AI can also be used to analyze previous actions from a cohort of customers to then predict and suggest the best path for future prospects when engaging in a customer journey.
Are there data safety overrides a part of this deep dive into data, or is automation limitless?
Moran: This use of reinforcement learning allows brands to essentially set guardrails to guide customers to end conversion events. It is a better approach than trying to force them to a conversion event through certain channels or with specific messages.
AI, particularly generative AI, can automate routine tasks such as creating content, copy, text, e-mail subject lines, and other marketing needs. Similarly, RPA, or robotic process automation, can automate low-level routine tasks, such as lead scoring, reminders and notifications, scheduling, and other more menial activities. These automations increase productivity and free up resources to focus on other, more strategic actions.
What is driving development for AI features in CRM platforms?
Moran: I think that depends on the type of AI. For generative AI, it is the need to make marketers and other users more efficient and effective in their work. Whereas for AI, such as machine learning and reinforcement learning, it is to better understand prospects and customers [uncovering patterns and behaviors] in order to better engage with them to drive metrics like conversion, cross-sell/up-sell, etc.
How are CRM platforms overcoming the growing disfavor among retail customers and/or company workers?

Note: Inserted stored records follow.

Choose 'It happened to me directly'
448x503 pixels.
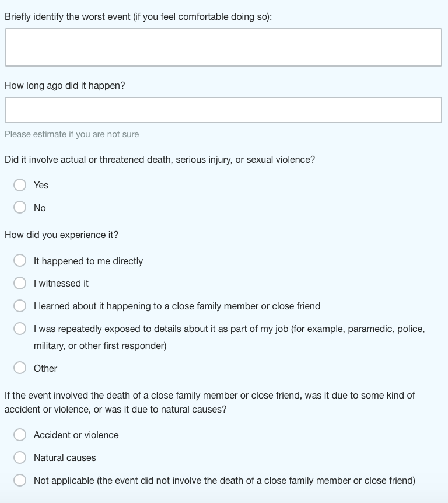pos(20,261)
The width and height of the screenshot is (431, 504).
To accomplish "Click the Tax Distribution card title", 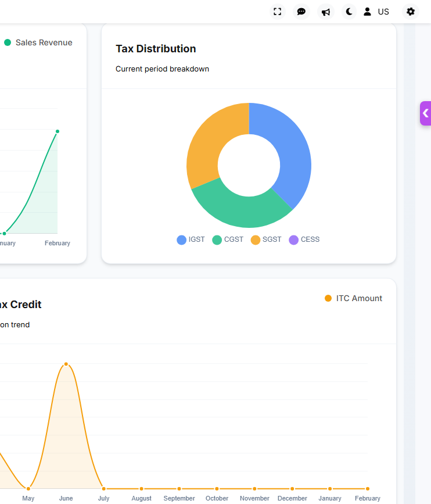I will [x=156, y=49].
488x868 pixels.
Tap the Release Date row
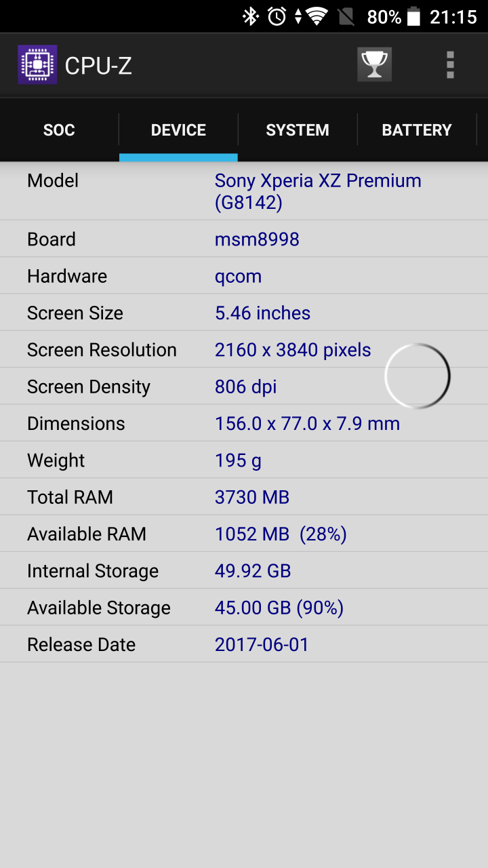point(244,644)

Moran: Company workers want a CRM solution that is easy to use, allows them to complete their work efficiently, and gives them access to the data and insight that they need to be effective marketers. CRM platforms are keeping a strong eye on usability and the decrease in the overall complexity of the solutions.
Retail customers want offers that are anticipated, personalized, and relevant. If CRM platforms can deliver this type of offer or interaction, disfavor decreases.

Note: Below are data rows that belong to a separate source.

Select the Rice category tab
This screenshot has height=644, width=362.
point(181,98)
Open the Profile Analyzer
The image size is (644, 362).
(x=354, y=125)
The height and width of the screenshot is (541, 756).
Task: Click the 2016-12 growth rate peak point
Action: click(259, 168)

Is AI’s best role applied to improving efficiency for company-facing processes for its agents or improving specific customer experiences?

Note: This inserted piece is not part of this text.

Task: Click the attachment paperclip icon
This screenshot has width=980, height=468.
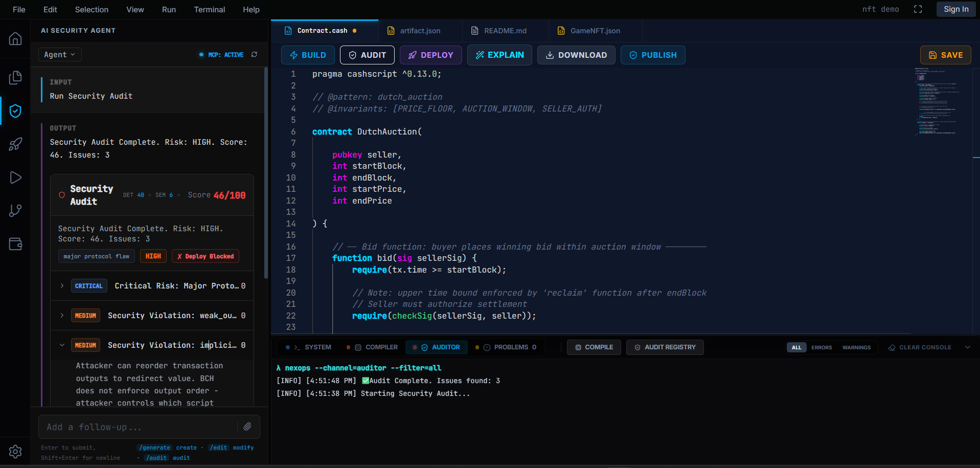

Moran: It should not have to be an either-or scenario. Generative AI can be used with the main goal being to improve the efficiency of company-facing processes such as marketing, advertising, and sales, while other types of AI, such as machine learning techniques that improve personalized recommendations and real-time personalization, can be used to improve specific customer experiences.
Additionally, you have AI techniques such as natural language processing, sentiment analysis, and text analytics that improve front-end customer experience capabilities such as chatbots and conversational marketing.